WORK ITEM: Each record below needs to be written out exactly as it appears.

Stored records:
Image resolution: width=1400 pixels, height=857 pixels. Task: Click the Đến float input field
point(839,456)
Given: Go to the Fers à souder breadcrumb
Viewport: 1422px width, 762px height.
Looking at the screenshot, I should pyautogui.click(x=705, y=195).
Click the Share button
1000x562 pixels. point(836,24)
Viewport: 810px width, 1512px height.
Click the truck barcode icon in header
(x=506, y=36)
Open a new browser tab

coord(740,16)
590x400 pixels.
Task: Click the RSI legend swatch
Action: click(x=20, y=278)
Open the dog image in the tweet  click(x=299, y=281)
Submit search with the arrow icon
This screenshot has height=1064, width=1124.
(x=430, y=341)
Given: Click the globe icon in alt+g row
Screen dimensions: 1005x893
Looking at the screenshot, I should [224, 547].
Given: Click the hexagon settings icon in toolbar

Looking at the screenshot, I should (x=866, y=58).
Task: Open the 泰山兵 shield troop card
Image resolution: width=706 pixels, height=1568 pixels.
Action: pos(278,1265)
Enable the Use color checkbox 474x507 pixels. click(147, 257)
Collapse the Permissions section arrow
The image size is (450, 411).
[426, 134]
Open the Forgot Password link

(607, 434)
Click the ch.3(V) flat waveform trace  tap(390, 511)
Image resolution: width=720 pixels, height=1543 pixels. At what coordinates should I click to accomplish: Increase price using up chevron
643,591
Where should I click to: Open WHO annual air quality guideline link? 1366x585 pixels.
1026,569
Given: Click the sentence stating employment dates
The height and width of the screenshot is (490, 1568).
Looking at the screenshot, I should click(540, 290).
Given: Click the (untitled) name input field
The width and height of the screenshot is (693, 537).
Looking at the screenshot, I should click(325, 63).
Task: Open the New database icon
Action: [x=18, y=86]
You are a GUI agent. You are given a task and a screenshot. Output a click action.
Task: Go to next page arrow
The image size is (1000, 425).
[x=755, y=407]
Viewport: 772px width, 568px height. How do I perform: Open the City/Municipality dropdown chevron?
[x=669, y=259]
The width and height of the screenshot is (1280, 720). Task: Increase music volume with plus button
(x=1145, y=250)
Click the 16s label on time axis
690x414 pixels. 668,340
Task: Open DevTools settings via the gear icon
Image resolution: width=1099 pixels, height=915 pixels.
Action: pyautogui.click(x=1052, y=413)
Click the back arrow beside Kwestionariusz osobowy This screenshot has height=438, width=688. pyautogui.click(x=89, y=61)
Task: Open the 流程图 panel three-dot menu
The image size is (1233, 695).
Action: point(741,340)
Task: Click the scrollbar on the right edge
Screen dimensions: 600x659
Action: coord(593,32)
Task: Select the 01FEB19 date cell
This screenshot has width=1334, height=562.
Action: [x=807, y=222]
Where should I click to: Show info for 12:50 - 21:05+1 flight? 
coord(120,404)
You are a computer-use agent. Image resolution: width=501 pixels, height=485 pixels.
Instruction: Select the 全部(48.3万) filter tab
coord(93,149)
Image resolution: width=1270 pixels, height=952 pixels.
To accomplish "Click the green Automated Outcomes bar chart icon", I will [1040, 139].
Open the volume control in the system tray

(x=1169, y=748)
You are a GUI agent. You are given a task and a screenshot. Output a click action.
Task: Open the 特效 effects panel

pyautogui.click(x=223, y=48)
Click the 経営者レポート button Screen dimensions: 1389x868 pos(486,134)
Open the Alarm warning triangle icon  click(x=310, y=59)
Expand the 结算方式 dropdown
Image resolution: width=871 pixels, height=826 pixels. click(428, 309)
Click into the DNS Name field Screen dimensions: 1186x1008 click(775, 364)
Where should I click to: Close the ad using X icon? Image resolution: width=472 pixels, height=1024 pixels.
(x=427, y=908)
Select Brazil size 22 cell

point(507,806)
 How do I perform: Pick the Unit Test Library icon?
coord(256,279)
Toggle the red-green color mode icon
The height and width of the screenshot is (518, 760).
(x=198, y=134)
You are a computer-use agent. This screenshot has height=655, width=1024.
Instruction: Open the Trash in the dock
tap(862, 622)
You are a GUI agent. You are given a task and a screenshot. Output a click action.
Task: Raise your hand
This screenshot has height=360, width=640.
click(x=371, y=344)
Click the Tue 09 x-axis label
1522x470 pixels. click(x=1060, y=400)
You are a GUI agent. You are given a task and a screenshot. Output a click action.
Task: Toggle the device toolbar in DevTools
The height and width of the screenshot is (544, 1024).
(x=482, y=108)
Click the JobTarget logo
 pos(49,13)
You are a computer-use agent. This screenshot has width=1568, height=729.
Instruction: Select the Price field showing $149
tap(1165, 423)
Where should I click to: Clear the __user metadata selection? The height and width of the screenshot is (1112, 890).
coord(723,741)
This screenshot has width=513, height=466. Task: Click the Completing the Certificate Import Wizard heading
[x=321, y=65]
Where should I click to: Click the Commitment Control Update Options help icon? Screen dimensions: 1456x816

RESULT BELOW:
Image resolution: width=1400 pixels, height=857 pixels. Task: Click the Đến float input field
point(839,456)
Given: Go to the Fers à souder breadcrumb
Viewport: 1422px width, 762px height.
Looking at the screenshot, I should pyautogui.click(x=705, y=195).
Click the Share button
1000x562 pixels. point(836,24)
Viewport: 810px width, 1512px height.
Click the truck barcode icon in header
(x=506, y=36)
Open a new browser tab

coord(740,16)
590x400 pixels.
Task: Click the RSI legend swatch
Action: click(x=20, y=278)
Open the dog image in the tweet  click(x=299, y=281)
Submit search with the arrow icon
This screenshot has height=1064, width=1124.
(x=430, y=341)
Given: Click the globe icon in alt+g row
Screen dimensions: 1005x893
Looking at the screenshot, I should [224, 547].
Given: Click the hexagon settings icon in toolbar

Looking at the screenshot, I should (x=866, y=58).
Task: Open the 泰山兵 shield troop card
Image resolution: width=706 pixels, height=1568 pixels.
Action: pos(278,1265)
Enable the Use color checkbox 474x507 pixels. click(147, 257)
Collapse the Permissions section arrow
The image size is (450, 411).
[426, 134]
Open the Forgot Password link

(607, 434)
Click the ch.3(V) flat waveform trace  tap(390, 511)
Image resolution: width=720 pixels, height=1543 pixels. At what coordinates should I click to accomplish: Increase price using up chevron
643,591
Where should I click to: Open WHO annual air quality guideline link? 1366x585 pixels.
1026,569
Given: Click the sentence stating employment dates
The height and width of the screenshot is (490, 1568).
Looking at the screenshot, I should click(540, 290).
Given: Click the (untitled) name input field
The width and height of the screenshot is (693, 537).
Looking at the screenshot, I should click(325, 63).
Task: Open the New database icon
Action: [x=18, y=86]
You are a GUI agent. You are given a task and a screenshot. Output a click action.
Task: Go to next page arrow
The image size is (1000, 425).
[x=755, y=407]
Viewport: 772px width, 568px height. How do I perform: Open the City/Municipality dropdown chevron?
[x=669, y=259]
The width and height of the screenshot is (1280, 720). Task: Increase music volume with plus button
(x=1145, y=250)
Click the 16s label on time axis
690x414 pixels. 668,340
Task: Open DevTools settings via the gear icon
Image resolution: width=1099 pixels, height=915 pixels.
Action: pyautogui.click(x=1052, y=413)
Click the back arrow beside Kwestionariusz osobowy This screenshot has height=438, width=688. pyautogui.click(x=89, y=61)
Task: Open the 流程图 panel three-dot menu
The image size is (1233, 695).
Action: point(741,340)
Task: Click the scrollbar on the right edge
Screen dimensions: 600x659
Action: coord(593,32)
Task: Select the 01FEB19 date cell
This screenshot has width=1334, height=562.
Action: [x=807, y=222]
Where should I click to: Show info for 12:50 - 21:05+1 flight? 
coord(120,404)
You are a computer-use agent. Image resolution: width=501 pixels, height=485 pixels.
Instruction: Select the 全部(48.3万) filter tab
coord(93,149)
Image resolution: width=1270 pixels, height=952 pixels.
To accomplish "Click the green Automated Outcomes bar chart icon", I will [1040, 139].
Open the volume control in the system tray

(x=1169, y=748)
You are a GUI agent. You are given a task and a screenshot. Output a click action.
Task: Open the 特效 effects panel

pyautogui.click(x=223, y=48)
Click the 経営者レポート button Screen dimensions: 1389x868 pos(486,134)
Open the Alarm warning triangle icon  click(x=310, y=59)
Expand the 结算方式 dropdown
Image resolution: width=871 pixels, height=826 pixels. click(428, 309)
Click into the DNS Name field Screen dimensions: 1186x1008 click(775, 364)
Where should I click to: Close the ad using X icon? Image resolution: width=472 pixels, height=1024 pixels.
(x=427, y=908)
Select Brazil size 22 cell

point(507,806)
 How do I perform: Pick the Unit Test Library icon?
coord(256,279)
Toggle the red-green color mode icon
The height and width of the screenshot is (518, 760).
(x=198, y=134)
You are a computer-use agent. This screenshot has height=655, width=1024.
Instruction: Open the Trash in the dock
tap(862, 622)
You are a GUI agent. You are given a task and a screenshot. Output a click action.
Task: Raise your hand
This screenshot has height=360, width=640.
click(x=371, y=344)
Click the Tue 09 x-axis label
1522x470 pixels. click(x=1060, y=400)
You are a GUI agent. You are given a task and a screenshot. Output a click action.
Task: Toggle the device toolbar in DevTools
The height and width of the screenshot is (544, 1024).
(x=482, y=108)
Click the JobTarget logo
 pos(49,13)
You are a computer-use agent. This screenshot has width=1568, height=729.
Instruction: Select the Price field showing $149
tap(1165, 423)
Where should I click to: Clear the __user metadata selection? The height and width of the screenshot is (1112, 890).
coord(723,741)
This screenshot has width=513, height=466. Task: Click the Completing the Certificate Import Wizard heading
[x=321, y=65]
Where should I click to: Click the Commitment Control Update Options help icon? Screen dimensions: 1456x816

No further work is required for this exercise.